Performance improvements in Drupal 11.3 and Paragraphs

Beside a host of other improvements, such as full OOP support for hooks and preprocess in themes, Drupal 11.3 includes a large amount of performance improvements. Some of which enabled and inspired other improvements in Entity Reference Revisions which results in considerable performance improvements for Paragraphs.

All improvements combined result in saving hundreds of queries on complex pages built with Paragraphs, see the detailed results at the end of this blog post.

Bootstrap and cached page responses improvements

Middlewares are a mechanism that allows to execute code very early in the Drupal 8+ bootstrap phase. Examples of this are page cache and the IP ban module. They allow very fast responses with minimal memory footprint. This concept also made it possible to move these features into modules in Drupal 8, which makes them optional and allows for alternative implementations.

Middlewares can be compared to layers of an onion, each layer capable of returning a response early (on a page cache hit, or in case of a blocked IP) before the center (the full Drupal bootstrap) is reached. Or at least, so we thought.

Only a few months ago, @znerol noticed that this hadn't worked as intended since before Drupal 8.0 was even released, because each layer was initialized from the beginning, including all their dependencies and specifically the event dispatcher, that is injected into the center of the onion.

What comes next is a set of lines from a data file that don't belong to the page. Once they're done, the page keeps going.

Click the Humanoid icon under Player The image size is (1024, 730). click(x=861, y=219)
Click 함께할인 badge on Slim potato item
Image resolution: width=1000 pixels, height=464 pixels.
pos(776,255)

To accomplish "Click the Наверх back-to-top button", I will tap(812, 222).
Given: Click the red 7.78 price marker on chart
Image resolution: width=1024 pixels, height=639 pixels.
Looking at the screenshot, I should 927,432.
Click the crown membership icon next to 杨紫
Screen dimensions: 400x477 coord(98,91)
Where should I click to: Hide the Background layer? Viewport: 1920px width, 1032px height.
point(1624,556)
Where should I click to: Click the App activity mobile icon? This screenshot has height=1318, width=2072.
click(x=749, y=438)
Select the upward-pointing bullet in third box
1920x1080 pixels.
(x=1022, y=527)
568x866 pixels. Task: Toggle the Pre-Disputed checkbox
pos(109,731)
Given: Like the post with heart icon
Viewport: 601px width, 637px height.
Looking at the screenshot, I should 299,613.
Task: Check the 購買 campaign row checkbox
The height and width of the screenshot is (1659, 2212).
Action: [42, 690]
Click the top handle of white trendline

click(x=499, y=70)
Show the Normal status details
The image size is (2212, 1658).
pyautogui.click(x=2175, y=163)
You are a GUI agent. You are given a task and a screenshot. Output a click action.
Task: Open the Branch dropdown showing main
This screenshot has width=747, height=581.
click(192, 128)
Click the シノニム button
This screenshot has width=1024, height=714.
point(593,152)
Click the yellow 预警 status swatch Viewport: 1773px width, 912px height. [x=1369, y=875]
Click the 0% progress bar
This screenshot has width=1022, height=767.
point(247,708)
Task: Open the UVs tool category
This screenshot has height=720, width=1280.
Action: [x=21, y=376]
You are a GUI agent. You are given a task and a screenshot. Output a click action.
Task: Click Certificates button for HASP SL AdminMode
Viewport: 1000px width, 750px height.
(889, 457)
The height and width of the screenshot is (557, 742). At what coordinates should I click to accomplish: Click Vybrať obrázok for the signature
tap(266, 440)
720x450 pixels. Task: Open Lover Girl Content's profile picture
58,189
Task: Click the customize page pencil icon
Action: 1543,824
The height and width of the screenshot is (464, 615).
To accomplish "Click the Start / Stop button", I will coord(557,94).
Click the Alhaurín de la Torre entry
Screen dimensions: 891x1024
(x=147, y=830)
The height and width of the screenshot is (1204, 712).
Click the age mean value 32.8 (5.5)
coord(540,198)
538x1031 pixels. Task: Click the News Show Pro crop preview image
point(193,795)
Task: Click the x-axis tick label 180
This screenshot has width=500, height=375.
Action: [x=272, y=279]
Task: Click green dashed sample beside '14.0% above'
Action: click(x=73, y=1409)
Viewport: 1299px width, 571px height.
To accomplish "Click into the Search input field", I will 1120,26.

With Drupal 11.1, this suddenly had a much bigger impact. While publicly a different API and system, internally, the new OOP hook system was built on top of the event dispatcher in Drupal 11.1/11.2. Suddenly, the typical Drupal site didn't have a few dozens of events subscribers but several hundreds of them. And every single one was injected as a reference into the event dispatcher as a separate method call, on every request. That also considerably increased the container size (which has to be fetched and unserialized from cache on every request), leading to a much higher memory usage.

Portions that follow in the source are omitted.